O tym, że będzie to ciężki rok dla gdańskiego żużla, wiedzieli wszyscy. Znalazło się jadnak kilka osób, które postanowiły podjąć próbę utrzymania ekstraligi. Udało się namówić do wyłożenia pieniędzy Grupę Lotos, która została głównym sponsorem drużyny. Skład ustalono za pięć dwunasta. Do rozgrywek zespół przystępował z jednym celem: miał się utrzymać. Po pierwszych meczach powiało optymizmem. Zwłaszcza remis z faworyzowanym Atlasem pozwalał mieć nadzieję, że nie będzie tak źle. Po nim przyszedł jednak zimny prysznic z Unią Leszno i pasmo porażek, które trwało do końca pierwszego etapu rozgrywek. Już po kilku kolejkach stało się jasne, że można myśleć tylko o siódmym miejscu, dającym prawo walki w barażach. Ostatecznie udało się wyprzedzić Polonię Piła, ale horror z ostatniego meczu kibice zapamiętają na długo. Pierwszą część planu minimum wykonano - drużyna trafiła do baraży. Pierwszy mecz w Tarnowie pozwalał optymistycznie myśleć o utrzymaniu ekstraligi dla Lotosu. W rewanżu tłumy na stadionie przy ul. Długie Ogrody przeżyły olbrzymie rozczarowanie.
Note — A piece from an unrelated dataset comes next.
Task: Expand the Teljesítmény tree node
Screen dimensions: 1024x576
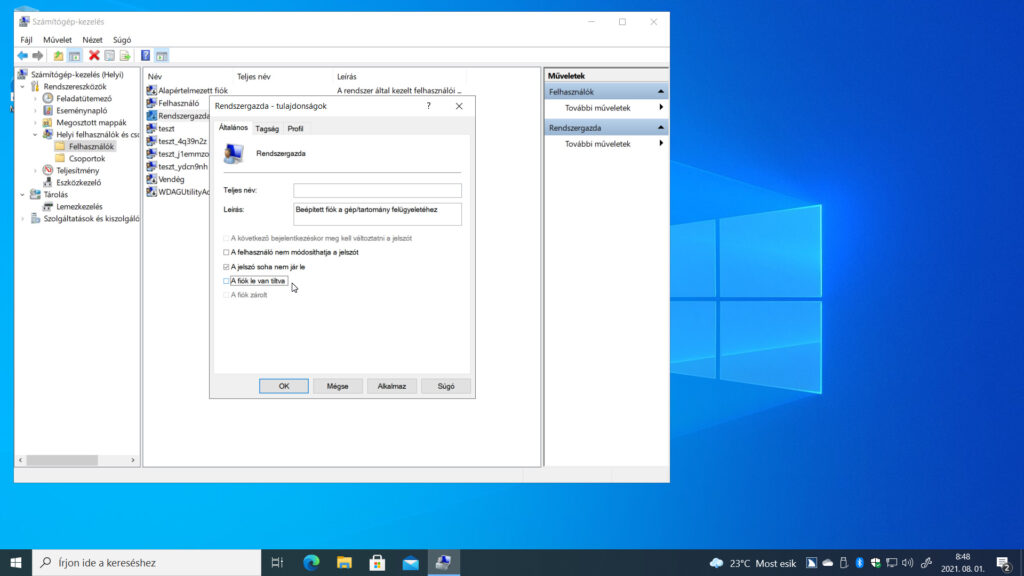Action: point(35,170)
Po zakończeniu sezonu przyszedł czas na ocenę władz klubu, trenera i zawodników.

Władze
Władzom klubu trudno coś zarzucić. Kierownictwo stworzyło zawodnikom bardzo dobre warunki. Klub był wypłacalny i żużlowcy mogli się skupić tylko na jeździe. Nie musieli biegać za pieniędzymi, jak to było w innych klubach. Władze klubu, z prezesem Markiem Formelą na czele, robiły wszystko, aby utrzymać ekstraligę.

Trener
Grzegorz Dzikowski
nie miał wpływu na skład drużyny. Początki nie był najgorsze, ale później sporo kontrowersji wywołała sprawa braci Cieślewiczów. Trenerowi można zarzucić, że był zbyt miękki. Może gdyby wcześniej podjął bardziej zdecydowane działania, wynik byłby inny. Nie można odmówić panu Grzegorzowi zaangażowania. Sam jeździł z silnikami do mechaników, dla każdego zawodnika potrafił znaleźć czas, co podkreślał Tomasz Chrzanowski. Wielu kibiców zarzucało szkoleniowcowi błędy w taktyce i żąglowanie ustawieniem par. Trudno jednak było ustawiać zawodników przy ich nieobliczalnej dyspozycji.

Zawodnicy
Tomasz Chrzanowski
. Zdecydowany lider drużyny. Profesjonalista w pełnym tego słowa znaczeniu. Słabsze występy Tomka można zliczyć na palcach jednej ręki. Niezawodny na gdańskim torze. Nieco gorzej wiodło mu się na wyjazdach. W końcówce sezonu złapał szczyt formy i to jemu możemy zawdzięczać, że mieliśmy baraże. W rywalizacji z Unią Tarnów był najlepszym zawodnikiem dwumeczu. Zawsze przygotowany do zawodów. Potrafił przyznać się do błędów. Jako jeden z dwóch gdańszczan wystąpił we wszystkich meczach. Najbardziej zapracowany jeździec w lidze. Jechał w 107 biegach, nie licząc baraży.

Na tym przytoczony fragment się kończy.